**Task brief**: For each line of the data below that contains "width", return that line.

**Task material**:
━━━━━━━━━━

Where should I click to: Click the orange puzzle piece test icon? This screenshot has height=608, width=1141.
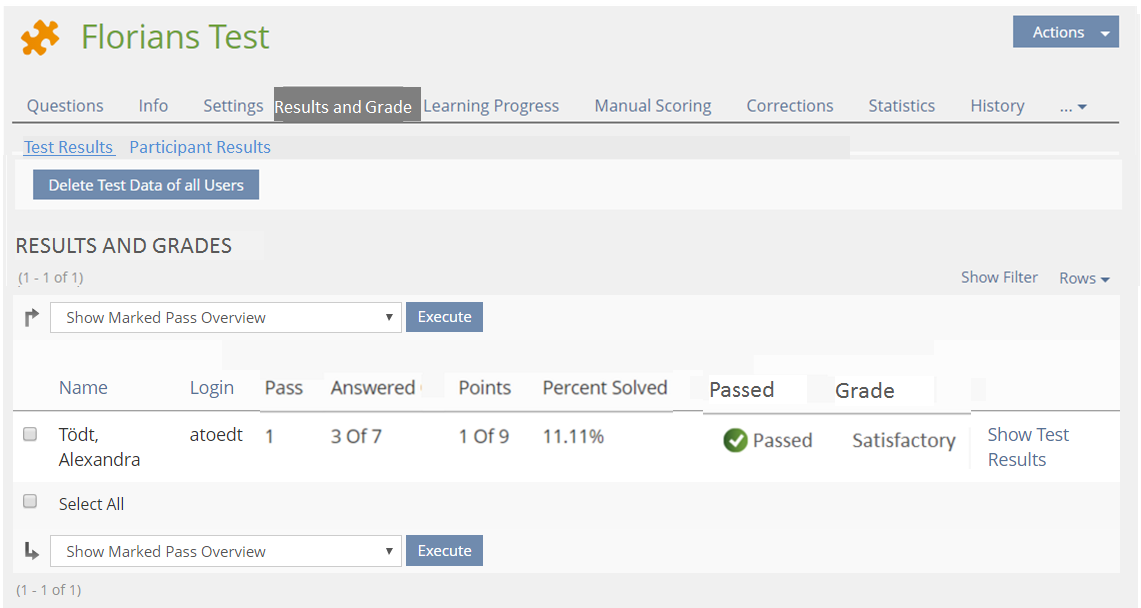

━━━━━━━━━━

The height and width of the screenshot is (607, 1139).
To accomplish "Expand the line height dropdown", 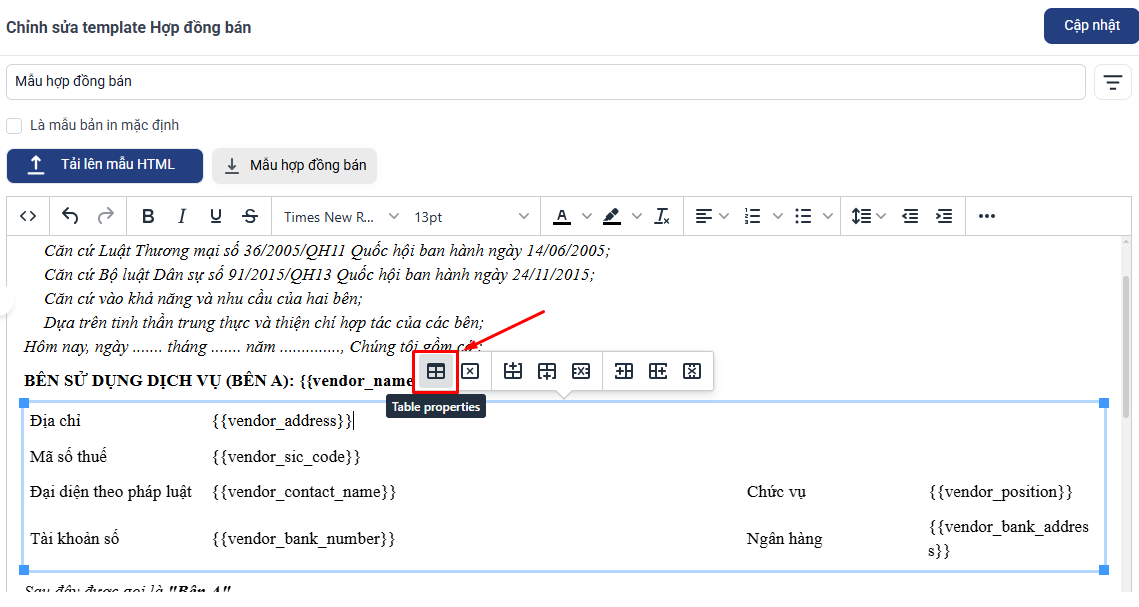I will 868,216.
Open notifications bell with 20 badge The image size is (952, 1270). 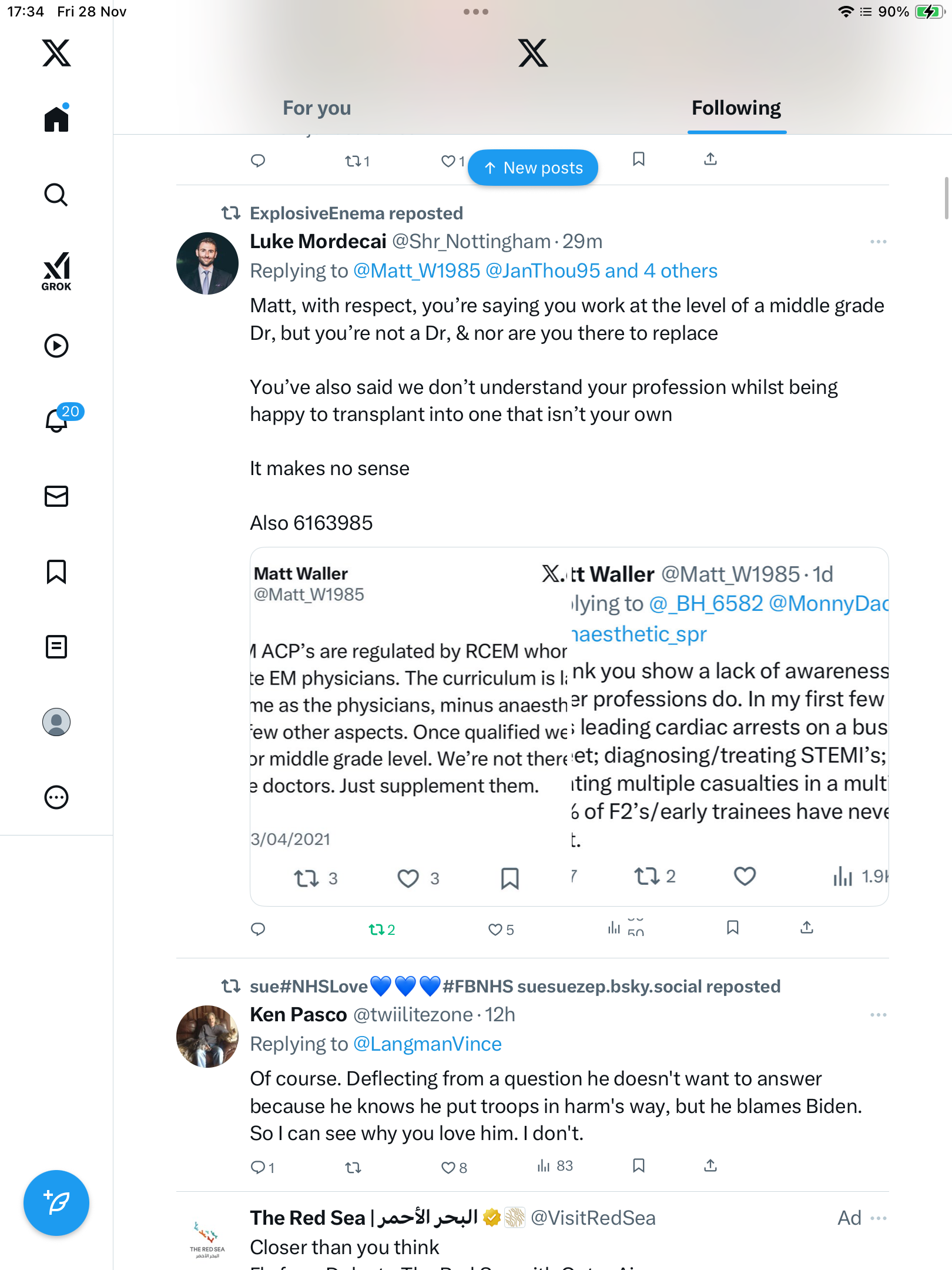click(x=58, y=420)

━━━━━━━━━━

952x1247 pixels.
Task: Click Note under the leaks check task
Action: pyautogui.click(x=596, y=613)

━━━━━━━━━━

**Result of the exercise**:
Where should I click to: Click the orange puzzle piece test icon? This screenshot has height=608, width=1141.
The height and width of the screenshot is (607, 1139).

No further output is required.